_Tugas yang Diminta_
a - Tuliskan kembali tanpa perubahan bagian teks yang disediakan, mulai dari "Persiapan Kegiatan" sampai dengan "2003 : 433)".
b - Jawablah pertanyaan berikut berdasarkan teks yang disediakan.
(i) Siapakah yang mengajarkan kumpulan ayat pertama kepada Nabi Muhammad Saw?
(ii) Selain membaca secara tekstual, apa arti lain dari term iqra’?
(iii) Sebutan apa yang disandingkan dengan Niraksarawan dalam teks tersebut?
c - Sebutkan semua makna yang menurut teks yang disediakan lahir dari "menghimpun".

Pembelajaran Islam yang teraplikasi
dalam kegiatan belajar mengajar di kelas berbasis al Qur’an mempunyai visi,
misi dan tujuan yang amat komplek dan jelas, namun juga sangat rinci dan
sistematis. Sesuai dengan yang diajarkan oleh Malaikat Jibril kepada Nabi
Muhammad Saw, untuk kali pertamanya adalah kumpulan ayat yang belum menjadi
satu surat, namun mempunyai nilai pedagogis yang cukup luas dan mendalam untuk
dijadikan sebagai landasan pembelajaran di kelas.
Adapun langkah-langkah kegiatan
belajar mengajar dikelas yang dikonfigurasikan oleh Malaikat Jibril kepada sang
Niraksarawan atau Al Ummi (buta
huruf) tersebut adalah sebagai berikut:
1.
Persiapan Kegiatan
belajar mengajar
(Bacalah
dengan (menyebut) nama Tuhanmu yang menciptakan).
Term iqra’ tidak hanya berarti membaca
secara tekstual, tapi juga berarti menghimpun. Sehingga dari ”menghimpun” itu
lahir aneka ragam makna seperti menyampaikan, menelaah, mendalami, meneliti,
mengetahui ciri sesuatu dan membaca, baik teks tertulis maupun tidak tertulis.
(Quraish Shihab, Prof. Dr. 2003 : 433)

_Data Tersimpan_
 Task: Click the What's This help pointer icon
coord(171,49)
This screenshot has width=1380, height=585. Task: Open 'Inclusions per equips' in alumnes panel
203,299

--

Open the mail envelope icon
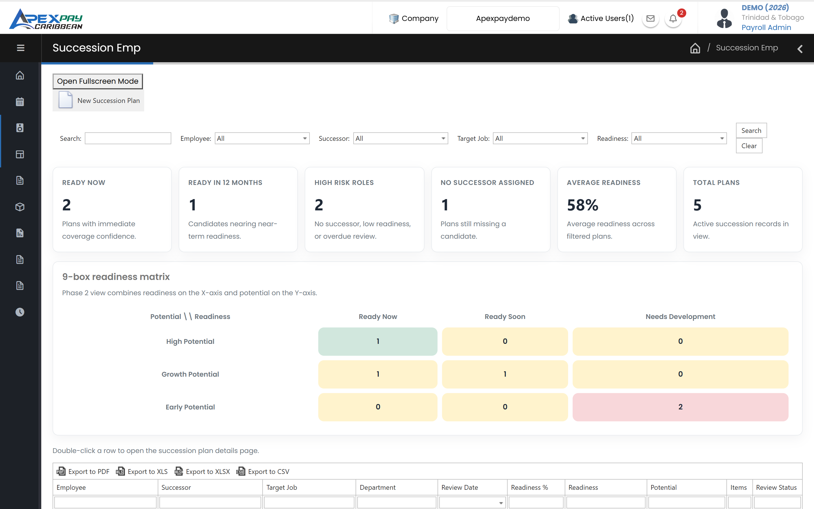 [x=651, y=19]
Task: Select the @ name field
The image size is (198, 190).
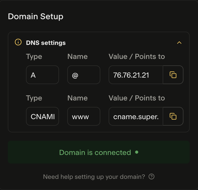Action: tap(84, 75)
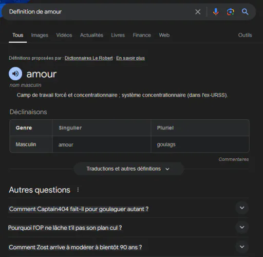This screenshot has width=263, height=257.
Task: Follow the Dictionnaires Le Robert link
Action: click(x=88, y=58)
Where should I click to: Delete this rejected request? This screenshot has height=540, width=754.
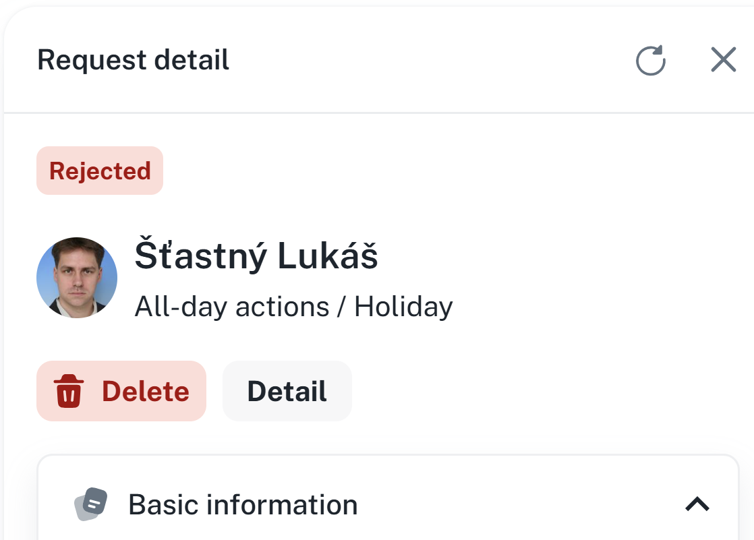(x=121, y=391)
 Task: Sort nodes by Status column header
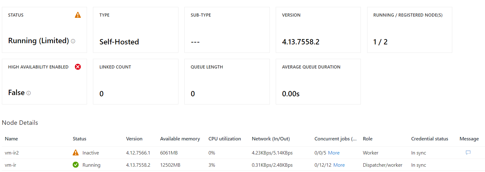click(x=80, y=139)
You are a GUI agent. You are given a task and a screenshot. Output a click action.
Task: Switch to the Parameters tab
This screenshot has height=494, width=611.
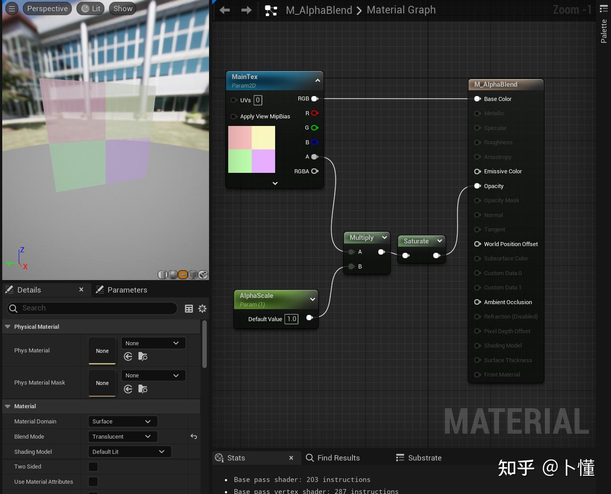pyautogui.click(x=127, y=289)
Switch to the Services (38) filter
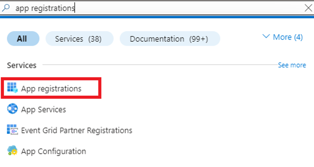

...

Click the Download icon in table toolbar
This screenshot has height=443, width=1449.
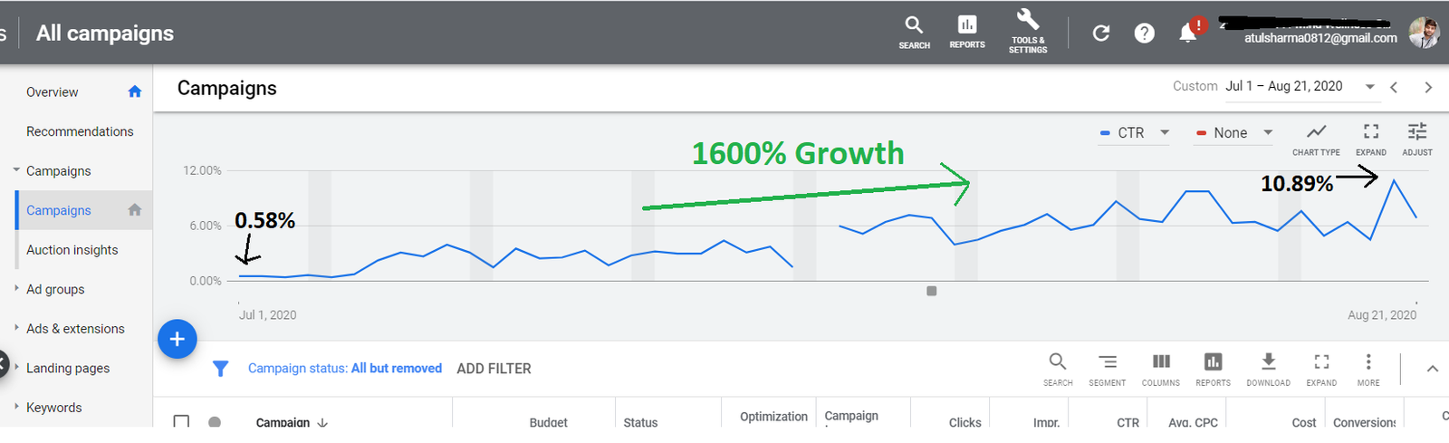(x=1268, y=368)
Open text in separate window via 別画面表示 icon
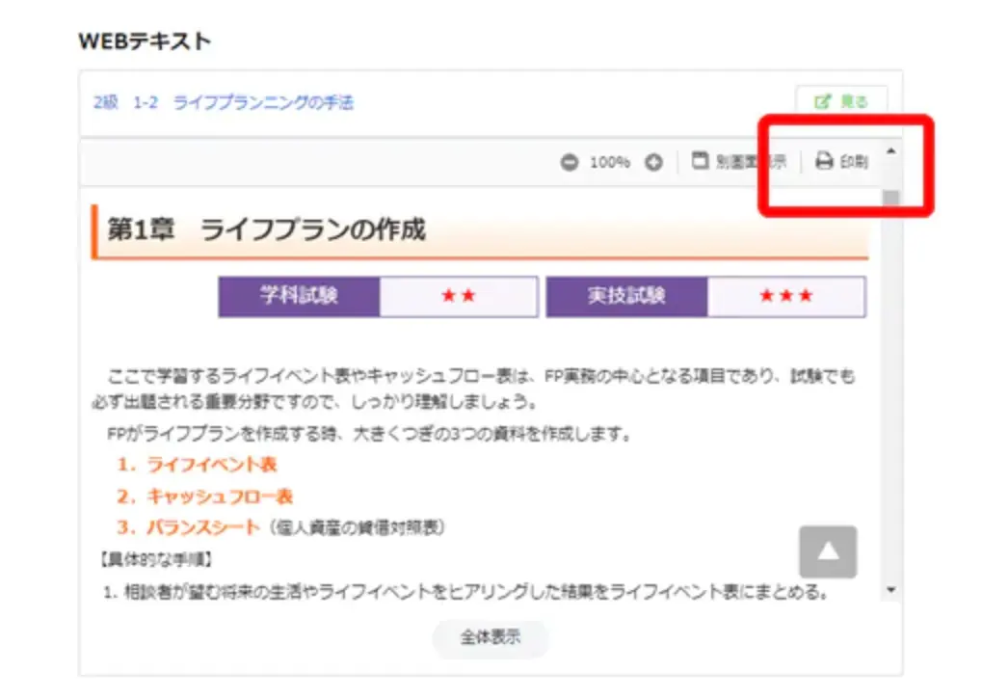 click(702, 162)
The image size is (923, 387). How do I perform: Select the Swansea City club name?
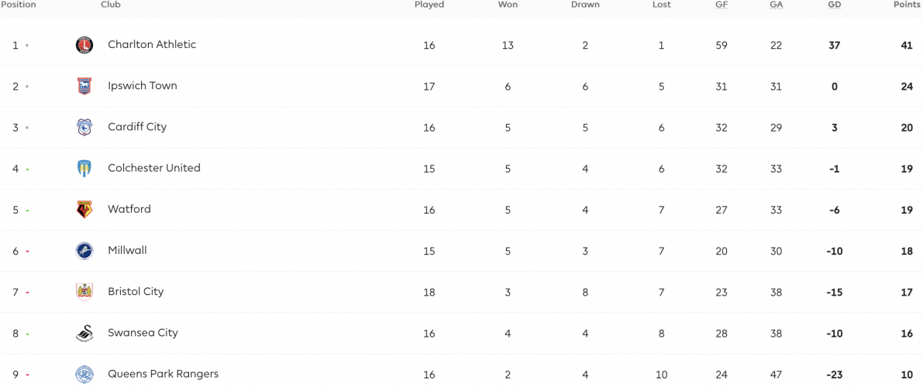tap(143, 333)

_Keluaran yang Diharapkan_
a -
Persiapan Kegiatan
belajar mengajar
(Bacalah
dengan (menyebut) nama Tuhanmu yang menciptakan).
Term iqra’ tidak hanya berarti membaca
secara tekstual, tapi juga berarti menghimpun. Sehingga dari ”menghimpun” itu
lahir aneka ragam makna seperti menyampaikan, menelaah, mendalami, meneliti,
mengetahui ciri sesuatu dan membaca, baik teks tertulis maupun tidak tertulis.
(Quraish Shihab, Prof. Dr. 2003 : 433)

b -
(i) Malaikat Jibril.
(ii) Menghimpun.
(iii) Al Ummi (buta huruf).

c - Menyampaikan, menelaah, mendalami, meneliti, mengetahui ciri sesuatu, dan membaca, baik teks tertulis maupun tidak tertulis.